La biotecnología ha sido de enorme beneficio a la humanidad, pero el utilitarismo empezó a incidir inquietantemente en la ciencia desde hace mucho, a imponer fines sin importar los medios. En genética, la palabra fertilidad —de plantas, animales o seres humanos— ha sido el leitmotiv por excelencia, más la inquietante noción de «mejorar la raza». Hoy conciben hijos las parejas con serios problemas de fertilidad, es corriente la obtención de niños libres de enfermedades genéticas a partir de la creación de embriones humanos, seleccionando el que no haya heredado el gen indeseable. El resto de los embriones humanos obtenidos suelen dejarse congelados para emplearlos en otras investigaciones, generando la problemática sobre lo que debe nombrarse, al menos, por organismos humanos congelados.
El embrión humano que se deja congelado hasta que se utilice en otra experimentación —si no es finalmente destruido— tiene las mismas probabilidades de ser un hombre libre, si le hubieran dado las mismas oportunidades del otro embrión humano que se privilegió, que se eligió como superior. A ese embrión depositado en una nevera y que puede llegar a vivir lo suficiente como para finalmente nacer, crecer y hasta modificar las leyes sobre genética de un país, se le tiene deliberadamente prisionero. La viabilidad de los embriones humanos congelados es de décadas y nada impedirá que se desarrollen técnicas para mantenerlos vivos —pero congelados— por tiempo indefinido.

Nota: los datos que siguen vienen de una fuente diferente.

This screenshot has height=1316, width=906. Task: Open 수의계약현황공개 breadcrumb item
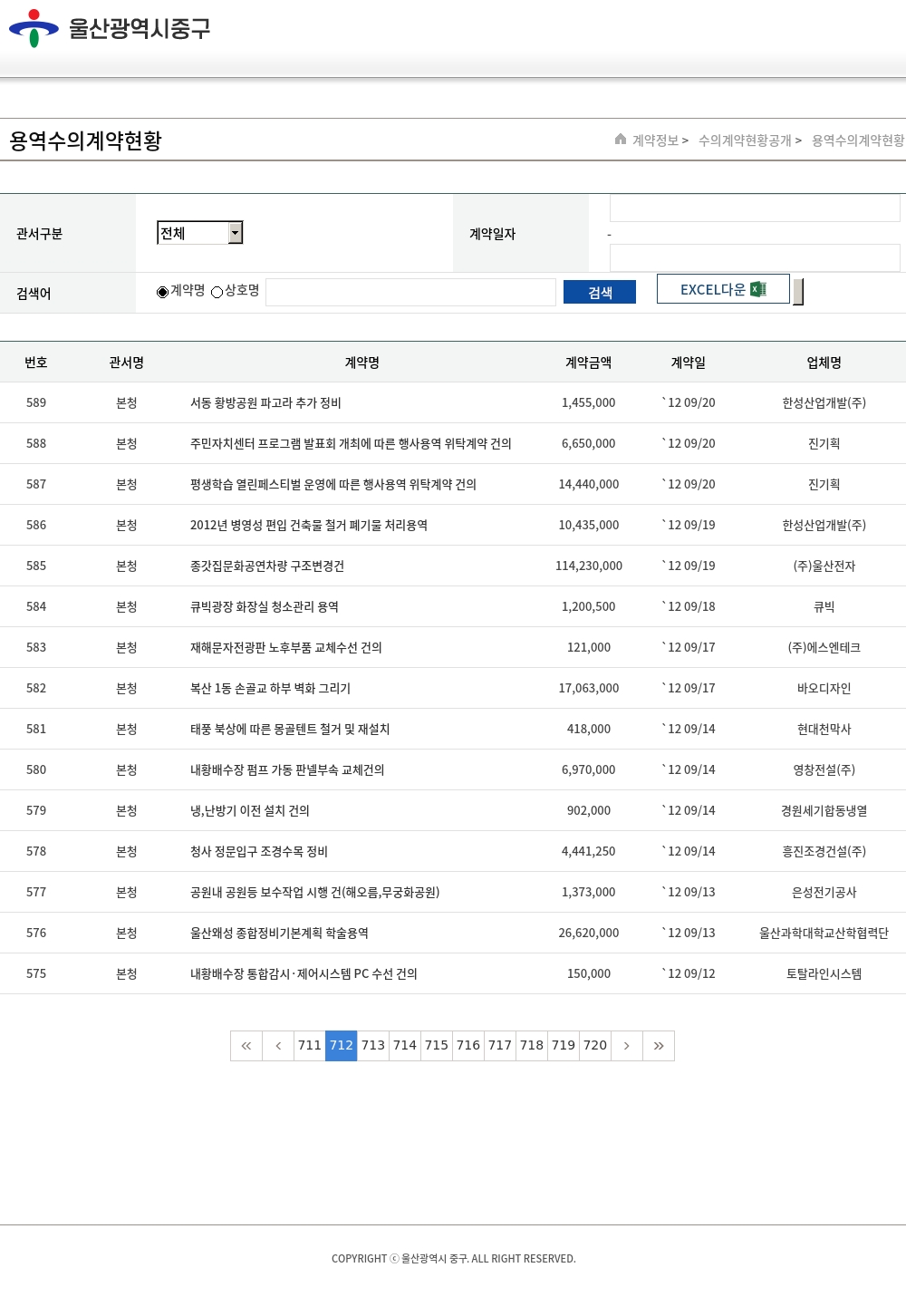click(745, 140)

Ante este escenario, no podemos darle más vueltas al hecho de que con esto también se despedaza la noción de dignidad humana.
Los avances genéticos, incluso la obtención de células madre con fines curativos, pero a través de la creación de embriones humanos, son una etapa todavía bárbara en la busca de soluciones médicas y debe invitar a encontrar rápidamente otros medios que permitan abandonar las actuales salidas cruentas a los problemas por infertilidad y enfermedades transmisibles genéticamente. Estas técnicas no son punto de llegada ni es aceptable hacer que surja a la vida un embrión humano para utilizarlo brevemente en beneficio de otro que se juzga superior, en una aptitud claramente eugenésica.
La bioética nos concierne a todos
Quienes ejercemos el periodismo deberíamos evitar la sentencia de José de Letamendi —Sería en este caso: «Quien sólo sabe periodismo, ni periodismo sabe»—, además, para hacer debida veeduría a una ciencia que puede aterrar al llevar en su lomo un progreso insensible como voraz.
*Hernán Urbina Joiro es escritor y académico colombiano. Su más reciente libro es Humanidad Ahora: diez ensayos para un nuevo partidario de lo humano (Siglo del Hombre, 2018).